Dive Brief:
- Regulatory agencies in Europe and Japan have given the green light to a new rheumatoid arthritis drug from the Belgian biotech Galapagos and its partner Gilead Sciences, approvals that provide a bit of respite for the companies following a recent setback in the U.S.
- Some investment banks foresee the drug, which was known as filgotinib before getting the brand name Jyseleca, surpassing $100 million in sales next year and hitting blockbuster status over the next decade. The U.K.-based National Rheumatoid Arthritis Society estimates that the disease affects around 3 million people in Europe, while in Japan, studies have indicated that roughly 1 million people have it.
- Yet, in spite of their forecasts, analysts expect Jyseleca's growth will be slow as Galapagos and Gilead build inventory and try to navigate the country-by-country reimbursement system in Europe. The rheumatoid arthritis drug market is also very crowded, making it more challenging for the Jyseleca to carve out a sizable share.
Dive Insight:
Jyseleca's success is crucial to both its backers. For Galapagos, it could underscore the company's research and development skills — which, for any growing biotech, are key to attracting new partners and investors. For Gilead, it could show sound decision-making, since Jyseleca is at the center of the $5 billion pact that it pushed for with Galapagos.

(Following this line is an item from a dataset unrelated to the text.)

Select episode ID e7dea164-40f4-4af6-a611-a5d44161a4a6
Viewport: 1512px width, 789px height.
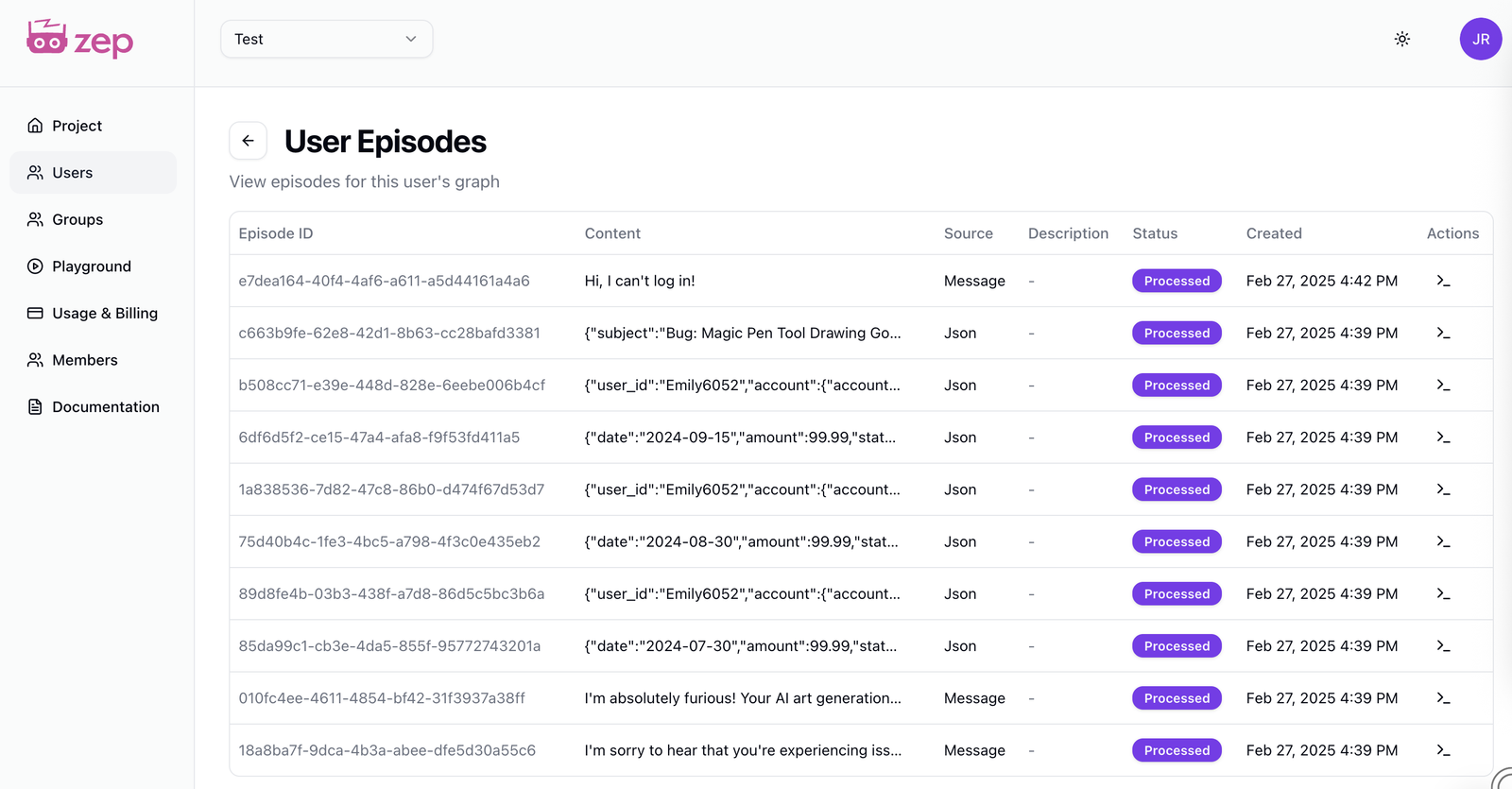(x=384, y=281)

Wall Street's confidence in the drug recently wavered, however, after the Food and Drug Administration issued a surprising rejection in August. The agency wanted more data regarding Jyseleca's effects on sperm count, a request that likely won't allow Gilead, which holds rights to the drug in the U.S., to refile for approval until mid-2021.
"We suspect that inside Gilead the filgotinib program may be gradually deprioritized, potentially ending up on 'life-support' pending clarity about the timing, profile and probability of approval," wrote Geoffrey Porges, an analyst at SVB Leerink, in a note following the FDA rejection.
The approvals in Europe and Japan offer some relief for the brand. Analysts at Stifel note that the Europe and Japan markets combined are about the size of the U.S. market. For those geographies, they envision Jyseleca's peak sales in rheumatoid arthritis reaching about $2.5 billion by 2030.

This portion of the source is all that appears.